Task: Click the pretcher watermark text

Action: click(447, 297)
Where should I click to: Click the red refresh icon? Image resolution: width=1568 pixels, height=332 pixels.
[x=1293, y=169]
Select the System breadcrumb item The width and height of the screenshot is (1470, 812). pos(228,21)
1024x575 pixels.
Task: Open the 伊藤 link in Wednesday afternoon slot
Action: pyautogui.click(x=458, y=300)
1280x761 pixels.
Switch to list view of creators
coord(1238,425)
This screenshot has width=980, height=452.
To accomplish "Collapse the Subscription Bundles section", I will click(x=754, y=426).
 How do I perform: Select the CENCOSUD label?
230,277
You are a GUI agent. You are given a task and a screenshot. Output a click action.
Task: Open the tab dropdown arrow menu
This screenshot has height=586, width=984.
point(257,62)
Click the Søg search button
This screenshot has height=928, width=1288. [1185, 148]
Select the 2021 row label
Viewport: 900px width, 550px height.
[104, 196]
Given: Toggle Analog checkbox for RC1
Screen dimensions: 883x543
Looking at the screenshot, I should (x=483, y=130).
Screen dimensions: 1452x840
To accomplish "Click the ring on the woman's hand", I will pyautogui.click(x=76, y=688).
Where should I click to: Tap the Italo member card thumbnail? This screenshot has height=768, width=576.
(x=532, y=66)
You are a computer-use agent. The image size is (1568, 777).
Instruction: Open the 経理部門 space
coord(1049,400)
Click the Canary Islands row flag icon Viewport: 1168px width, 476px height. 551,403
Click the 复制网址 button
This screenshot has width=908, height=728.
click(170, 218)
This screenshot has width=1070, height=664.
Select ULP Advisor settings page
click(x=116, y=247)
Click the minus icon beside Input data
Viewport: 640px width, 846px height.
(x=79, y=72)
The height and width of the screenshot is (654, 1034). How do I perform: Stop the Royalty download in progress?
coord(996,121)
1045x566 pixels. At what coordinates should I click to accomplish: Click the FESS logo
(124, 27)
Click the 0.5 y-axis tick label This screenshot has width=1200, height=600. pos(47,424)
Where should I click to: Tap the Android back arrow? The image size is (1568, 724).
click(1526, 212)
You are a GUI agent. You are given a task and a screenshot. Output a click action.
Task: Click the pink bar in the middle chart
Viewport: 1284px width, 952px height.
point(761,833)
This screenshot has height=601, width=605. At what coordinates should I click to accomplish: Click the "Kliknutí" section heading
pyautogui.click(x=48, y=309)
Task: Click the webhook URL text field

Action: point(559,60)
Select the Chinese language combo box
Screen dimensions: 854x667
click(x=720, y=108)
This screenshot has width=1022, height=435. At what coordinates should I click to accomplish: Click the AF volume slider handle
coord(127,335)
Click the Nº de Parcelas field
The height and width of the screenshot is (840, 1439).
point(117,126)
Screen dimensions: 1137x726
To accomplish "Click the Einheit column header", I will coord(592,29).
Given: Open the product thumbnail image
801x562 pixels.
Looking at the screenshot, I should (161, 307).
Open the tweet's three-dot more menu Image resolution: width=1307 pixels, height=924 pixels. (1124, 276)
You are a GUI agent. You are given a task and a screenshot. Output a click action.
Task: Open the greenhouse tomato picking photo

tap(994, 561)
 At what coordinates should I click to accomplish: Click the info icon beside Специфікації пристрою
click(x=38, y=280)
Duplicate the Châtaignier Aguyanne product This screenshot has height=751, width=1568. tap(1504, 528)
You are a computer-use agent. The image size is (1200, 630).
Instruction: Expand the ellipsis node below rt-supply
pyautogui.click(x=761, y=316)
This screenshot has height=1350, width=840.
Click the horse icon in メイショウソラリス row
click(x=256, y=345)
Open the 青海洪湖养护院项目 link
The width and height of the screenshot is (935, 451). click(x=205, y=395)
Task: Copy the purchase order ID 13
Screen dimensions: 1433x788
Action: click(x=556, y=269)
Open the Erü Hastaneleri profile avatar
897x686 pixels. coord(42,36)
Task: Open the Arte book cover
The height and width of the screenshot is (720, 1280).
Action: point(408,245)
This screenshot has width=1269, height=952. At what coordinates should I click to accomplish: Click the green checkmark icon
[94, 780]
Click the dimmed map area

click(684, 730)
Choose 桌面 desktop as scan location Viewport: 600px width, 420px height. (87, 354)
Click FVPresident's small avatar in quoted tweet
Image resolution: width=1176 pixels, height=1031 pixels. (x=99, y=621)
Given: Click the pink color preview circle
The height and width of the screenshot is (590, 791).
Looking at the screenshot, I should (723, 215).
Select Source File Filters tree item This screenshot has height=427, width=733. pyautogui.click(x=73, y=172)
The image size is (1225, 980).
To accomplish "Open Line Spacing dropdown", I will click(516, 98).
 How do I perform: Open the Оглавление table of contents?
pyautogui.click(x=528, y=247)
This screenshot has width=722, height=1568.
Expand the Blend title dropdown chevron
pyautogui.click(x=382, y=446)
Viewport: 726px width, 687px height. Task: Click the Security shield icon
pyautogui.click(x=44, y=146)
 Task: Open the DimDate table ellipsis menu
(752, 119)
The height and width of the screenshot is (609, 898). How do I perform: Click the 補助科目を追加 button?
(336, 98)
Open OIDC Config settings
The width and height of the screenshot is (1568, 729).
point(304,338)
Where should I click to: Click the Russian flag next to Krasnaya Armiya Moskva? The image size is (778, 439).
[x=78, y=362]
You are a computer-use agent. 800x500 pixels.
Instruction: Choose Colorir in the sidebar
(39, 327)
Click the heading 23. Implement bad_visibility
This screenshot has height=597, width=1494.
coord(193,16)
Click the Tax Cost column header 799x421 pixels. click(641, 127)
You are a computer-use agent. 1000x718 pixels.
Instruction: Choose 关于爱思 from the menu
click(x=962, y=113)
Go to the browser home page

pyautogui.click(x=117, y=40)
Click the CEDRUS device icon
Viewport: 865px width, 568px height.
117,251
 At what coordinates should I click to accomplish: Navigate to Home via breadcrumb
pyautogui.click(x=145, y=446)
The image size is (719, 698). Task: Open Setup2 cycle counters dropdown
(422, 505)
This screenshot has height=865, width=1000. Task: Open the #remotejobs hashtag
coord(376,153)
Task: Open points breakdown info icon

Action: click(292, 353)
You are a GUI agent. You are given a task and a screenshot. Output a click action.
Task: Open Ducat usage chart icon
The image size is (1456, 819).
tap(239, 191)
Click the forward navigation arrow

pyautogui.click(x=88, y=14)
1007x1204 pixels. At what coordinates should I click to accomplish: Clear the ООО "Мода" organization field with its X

▬▬▬▬▬▬

Proceeding from the line containing "1045x566 pixels. At" through the line containing "Task: Click the pink bar in the middle chart", transcribe the lines above exactly, both end lines included.

1045x566 pixels. At what coordinates should I click to accomplish: Click the FESS logo
(124, 27)
Click the 0.5 y-axis tick label This screenshot has width=1200, height=600. pos(47,424)
Where should I click to: Tap the Android back arrow? The image size is (1568, 724).
click(1526, 212)
You are a GUI agent. You are given a task and a screenshot. Output a click action.
Task: Click the pink bar in the middle chart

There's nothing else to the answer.